> [WHAT IS NEEDED]:
The expected answer is the set of lines in the data below between the line holding "How do I perform: Toggle" and the line holding "The height and width of the screenshot is (363, 730).", inclusive, written out exactly.

Saved data entries:
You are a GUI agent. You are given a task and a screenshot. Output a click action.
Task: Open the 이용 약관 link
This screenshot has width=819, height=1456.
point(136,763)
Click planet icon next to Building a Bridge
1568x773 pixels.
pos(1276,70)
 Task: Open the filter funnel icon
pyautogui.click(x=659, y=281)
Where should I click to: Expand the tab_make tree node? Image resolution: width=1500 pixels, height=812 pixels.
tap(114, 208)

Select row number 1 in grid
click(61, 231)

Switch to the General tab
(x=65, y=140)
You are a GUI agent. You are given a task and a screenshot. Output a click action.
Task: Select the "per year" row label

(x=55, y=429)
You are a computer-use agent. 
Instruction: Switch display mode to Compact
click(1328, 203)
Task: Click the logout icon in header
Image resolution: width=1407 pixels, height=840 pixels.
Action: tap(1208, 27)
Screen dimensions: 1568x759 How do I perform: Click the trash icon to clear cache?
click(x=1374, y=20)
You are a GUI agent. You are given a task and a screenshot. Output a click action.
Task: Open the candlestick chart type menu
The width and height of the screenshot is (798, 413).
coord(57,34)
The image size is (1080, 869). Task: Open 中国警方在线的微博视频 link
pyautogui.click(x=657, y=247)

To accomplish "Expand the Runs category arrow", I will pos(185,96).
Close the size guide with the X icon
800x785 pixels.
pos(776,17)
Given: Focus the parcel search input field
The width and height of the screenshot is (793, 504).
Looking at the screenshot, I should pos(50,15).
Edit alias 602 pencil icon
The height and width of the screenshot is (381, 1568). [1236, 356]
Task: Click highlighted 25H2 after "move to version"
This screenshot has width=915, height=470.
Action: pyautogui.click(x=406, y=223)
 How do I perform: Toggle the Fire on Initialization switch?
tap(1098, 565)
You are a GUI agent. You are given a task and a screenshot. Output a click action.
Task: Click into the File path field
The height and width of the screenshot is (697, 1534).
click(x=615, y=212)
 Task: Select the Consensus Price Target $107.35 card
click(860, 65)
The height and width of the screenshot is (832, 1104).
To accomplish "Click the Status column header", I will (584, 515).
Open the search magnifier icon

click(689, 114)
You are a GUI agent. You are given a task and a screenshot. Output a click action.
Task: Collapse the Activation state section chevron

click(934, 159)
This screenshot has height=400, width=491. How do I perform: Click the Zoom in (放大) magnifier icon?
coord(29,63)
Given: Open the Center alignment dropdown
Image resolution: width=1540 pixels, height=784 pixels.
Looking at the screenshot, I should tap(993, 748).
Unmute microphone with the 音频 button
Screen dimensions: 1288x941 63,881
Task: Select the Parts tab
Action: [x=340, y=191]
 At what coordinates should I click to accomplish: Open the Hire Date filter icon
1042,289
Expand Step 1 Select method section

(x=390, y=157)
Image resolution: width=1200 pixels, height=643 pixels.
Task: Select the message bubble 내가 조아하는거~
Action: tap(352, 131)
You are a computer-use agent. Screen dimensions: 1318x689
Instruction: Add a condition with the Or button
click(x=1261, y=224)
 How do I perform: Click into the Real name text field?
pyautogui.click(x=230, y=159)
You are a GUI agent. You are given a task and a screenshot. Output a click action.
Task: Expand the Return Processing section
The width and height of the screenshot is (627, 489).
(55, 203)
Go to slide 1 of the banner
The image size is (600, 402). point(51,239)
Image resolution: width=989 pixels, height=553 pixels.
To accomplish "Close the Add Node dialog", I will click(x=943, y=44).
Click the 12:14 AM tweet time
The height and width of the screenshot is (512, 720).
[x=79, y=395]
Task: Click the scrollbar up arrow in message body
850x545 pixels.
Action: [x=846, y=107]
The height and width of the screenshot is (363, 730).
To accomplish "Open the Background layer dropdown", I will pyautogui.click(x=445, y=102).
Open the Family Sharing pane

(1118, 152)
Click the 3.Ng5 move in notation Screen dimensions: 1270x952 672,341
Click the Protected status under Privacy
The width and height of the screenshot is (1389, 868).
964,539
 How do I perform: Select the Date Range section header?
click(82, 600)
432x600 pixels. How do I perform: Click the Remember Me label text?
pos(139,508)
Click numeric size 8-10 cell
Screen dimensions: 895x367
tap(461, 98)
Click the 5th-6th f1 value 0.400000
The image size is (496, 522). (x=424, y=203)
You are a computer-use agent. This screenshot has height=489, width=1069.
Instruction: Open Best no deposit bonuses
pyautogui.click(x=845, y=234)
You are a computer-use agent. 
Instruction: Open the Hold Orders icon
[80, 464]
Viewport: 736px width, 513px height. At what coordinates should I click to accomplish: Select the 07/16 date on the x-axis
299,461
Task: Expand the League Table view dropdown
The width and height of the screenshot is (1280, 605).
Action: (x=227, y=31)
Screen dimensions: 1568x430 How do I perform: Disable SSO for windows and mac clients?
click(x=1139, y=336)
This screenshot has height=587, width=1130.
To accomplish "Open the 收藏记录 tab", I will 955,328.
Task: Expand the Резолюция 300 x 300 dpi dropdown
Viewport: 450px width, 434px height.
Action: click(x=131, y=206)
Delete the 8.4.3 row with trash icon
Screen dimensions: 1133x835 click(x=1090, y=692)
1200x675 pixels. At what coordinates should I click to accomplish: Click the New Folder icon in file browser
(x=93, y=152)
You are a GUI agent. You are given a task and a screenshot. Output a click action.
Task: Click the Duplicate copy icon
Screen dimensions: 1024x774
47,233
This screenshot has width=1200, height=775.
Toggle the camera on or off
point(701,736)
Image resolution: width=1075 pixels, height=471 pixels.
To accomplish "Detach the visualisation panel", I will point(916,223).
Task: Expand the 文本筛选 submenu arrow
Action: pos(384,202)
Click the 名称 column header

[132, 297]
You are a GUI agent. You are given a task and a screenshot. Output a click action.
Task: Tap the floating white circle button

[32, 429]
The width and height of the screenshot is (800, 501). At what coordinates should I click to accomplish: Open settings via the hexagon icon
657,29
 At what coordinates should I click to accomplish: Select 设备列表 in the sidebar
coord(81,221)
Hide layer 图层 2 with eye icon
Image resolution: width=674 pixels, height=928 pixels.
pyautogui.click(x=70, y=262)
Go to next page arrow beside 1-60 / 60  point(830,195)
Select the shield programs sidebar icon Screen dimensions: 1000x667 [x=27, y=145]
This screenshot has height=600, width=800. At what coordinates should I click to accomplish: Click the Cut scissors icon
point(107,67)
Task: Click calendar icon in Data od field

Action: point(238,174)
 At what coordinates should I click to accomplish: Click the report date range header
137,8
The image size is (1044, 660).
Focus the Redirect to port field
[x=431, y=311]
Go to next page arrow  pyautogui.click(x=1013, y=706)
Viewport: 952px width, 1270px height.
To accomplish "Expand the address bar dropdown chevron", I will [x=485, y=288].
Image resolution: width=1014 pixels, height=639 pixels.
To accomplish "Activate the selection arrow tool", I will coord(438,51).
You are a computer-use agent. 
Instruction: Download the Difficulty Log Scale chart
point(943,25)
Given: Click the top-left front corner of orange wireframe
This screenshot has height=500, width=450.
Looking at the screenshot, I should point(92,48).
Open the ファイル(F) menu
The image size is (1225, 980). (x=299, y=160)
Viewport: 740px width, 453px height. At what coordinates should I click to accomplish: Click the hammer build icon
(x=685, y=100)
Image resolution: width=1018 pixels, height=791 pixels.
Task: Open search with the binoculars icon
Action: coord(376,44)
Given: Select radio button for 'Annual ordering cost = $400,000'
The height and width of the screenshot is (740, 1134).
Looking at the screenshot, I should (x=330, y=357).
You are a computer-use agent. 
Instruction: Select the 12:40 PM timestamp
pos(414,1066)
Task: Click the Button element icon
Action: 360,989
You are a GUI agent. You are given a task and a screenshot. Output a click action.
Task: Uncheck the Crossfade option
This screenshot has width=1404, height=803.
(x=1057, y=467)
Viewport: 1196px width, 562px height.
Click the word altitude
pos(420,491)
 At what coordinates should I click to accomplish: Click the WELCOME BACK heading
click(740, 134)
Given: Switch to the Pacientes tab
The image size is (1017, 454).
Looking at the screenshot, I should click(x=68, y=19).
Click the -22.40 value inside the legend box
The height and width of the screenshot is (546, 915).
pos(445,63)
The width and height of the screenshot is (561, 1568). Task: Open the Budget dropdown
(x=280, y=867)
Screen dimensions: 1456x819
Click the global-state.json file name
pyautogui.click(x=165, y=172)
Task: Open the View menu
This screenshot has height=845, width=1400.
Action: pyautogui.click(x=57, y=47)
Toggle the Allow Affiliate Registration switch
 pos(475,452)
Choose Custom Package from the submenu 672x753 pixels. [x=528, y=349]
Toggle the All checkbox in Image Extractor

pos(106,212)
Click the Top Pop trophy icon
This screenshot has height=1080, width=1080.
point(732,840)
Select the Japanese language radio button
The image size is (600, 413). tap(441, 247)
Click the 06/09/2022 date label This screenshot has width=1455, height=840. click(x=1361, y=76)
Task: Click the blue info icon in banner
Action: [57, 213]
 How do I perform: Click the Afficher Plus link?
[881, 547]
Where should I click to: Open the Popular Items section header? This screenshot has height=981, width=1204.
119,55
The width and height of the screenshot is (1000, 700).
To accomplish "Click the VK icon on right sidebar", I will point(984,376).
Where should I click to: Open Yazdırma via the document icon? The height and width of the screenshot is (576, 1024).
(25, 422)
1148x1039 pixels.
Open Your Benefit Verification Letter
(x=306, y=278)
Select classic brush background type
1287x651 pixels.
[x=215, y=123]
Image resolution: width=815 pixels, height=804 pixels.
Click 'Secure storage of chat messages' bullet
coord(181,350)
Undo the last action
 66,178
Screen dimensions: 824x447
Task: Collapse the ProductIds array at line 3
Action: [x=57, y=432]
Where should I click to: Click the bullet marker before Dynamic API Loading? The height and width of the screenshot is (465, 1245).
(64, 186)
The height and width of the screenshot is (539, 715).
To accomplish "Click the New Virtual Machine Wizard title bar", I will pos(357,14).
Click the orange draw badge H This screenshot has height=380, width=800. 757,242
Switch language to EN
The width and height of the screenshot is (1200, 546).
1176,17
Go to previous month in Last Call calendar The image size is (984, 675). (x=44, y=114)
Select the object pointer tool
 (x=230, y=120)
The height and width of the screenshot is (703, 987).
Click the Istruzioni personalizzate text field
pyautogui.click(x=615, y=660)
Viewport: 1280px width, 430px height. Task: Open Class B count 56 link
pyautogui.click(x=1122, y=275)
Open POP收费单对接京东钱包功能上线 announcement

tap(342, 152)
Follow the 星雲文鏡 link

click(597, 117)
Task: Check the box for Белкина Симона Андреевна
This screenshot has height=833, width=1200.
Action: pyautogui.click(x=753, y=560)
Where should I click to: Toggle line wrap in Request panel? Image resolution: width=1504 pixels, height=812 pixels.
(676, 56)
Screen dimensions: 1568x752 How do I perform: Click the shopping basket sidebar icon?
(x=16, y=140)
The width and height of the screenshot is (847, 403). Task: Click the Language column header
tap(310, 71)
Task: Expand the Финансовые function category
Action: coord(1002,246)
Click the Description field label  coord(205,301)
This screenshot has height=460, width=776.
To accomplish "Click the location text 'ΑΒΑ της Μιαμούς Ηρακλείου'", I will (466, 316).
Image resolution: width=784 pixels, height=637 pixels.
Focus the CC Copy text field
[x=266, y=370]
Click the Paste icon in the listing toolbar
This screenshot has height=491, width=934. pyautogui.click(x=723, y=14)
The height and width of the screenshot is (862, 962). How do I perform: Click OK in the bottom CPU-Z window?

> [REPLY TO THE EXERCISE]:
 How do I perform: Toggle the Fire on Initialization switch?
tap(1098, 565)
You are a GUI agent. You are given a task and a screenshot. Output a click action.
Task: Click into the File path field
The height and width of the screenshot is (697, 1534).
click(x=615, y=212)
 Task: Select the Consensus Price Target $107.35 card
click(860, 65)
The height and width of the screenshot is (832, 1104).
To accomplish "Click the Status column header", I will (584, 515).
Open the search magnifier icon

click(689, 114)
You are a GUI agent. You are given a task and a screenshot. Output a click action.
Task: Collapse the Activation state section chevron

click(934, 159)
This screenshot has height=400, width=491. How do I perform: Click the Zoom in (放大) magnifier icon?
coord(29,63)
Given: Open the Center alignment dropdown
Image resolution: width=1540 pixels, height=784 pixels.
Looking at the screenshot, I should tap(993, 748).
Unmute microphone with the 音频 button
Screen dimensions: 1288x941 63,881
Task: Select the Parts tab
Action: [x=340, y=191]
 At what coordinates should I click to accomplish: Open the Hire Date filter icon
1042,289
Expand Step 1 Select method section

(x=390, y=157)
Image resolution: width=1200 pixels, height=643 pixels.
Task: Select the message bubble 내가 조아하는거~
Action: tap(352, 131)
You are a computer-use agent. Screen dimensions: 1318x689
Instruction: Add a condition with the Or button
click(x=1261, y=224)
 How do I perform: Click into the Real name text field?
pyautogui.click(x=230, y=159)
You are a GUI agent. You are given a task and a screenshot. Output a click action.
Task: Expand the Return Processing section
The width and height of the screenshot is (627, 489).
(55, 203)
Go to slide 1 of the banner
The image size is (600, 402). point(51,239)
Image resolution: width=989 pixels, height=553 pixels.
To accomplish "Close the Add Node dialog", I will click(x=943, y=44).
Click the 12:14 AM tweet time
The height and width of the screenshot is (512, 720).
[x=79, y=395]
Task: Click the scrollbar up arrow in message body
850x545 pixels.
Action: [x=846, y=107]
The height and width of the screenshot is (363, 730).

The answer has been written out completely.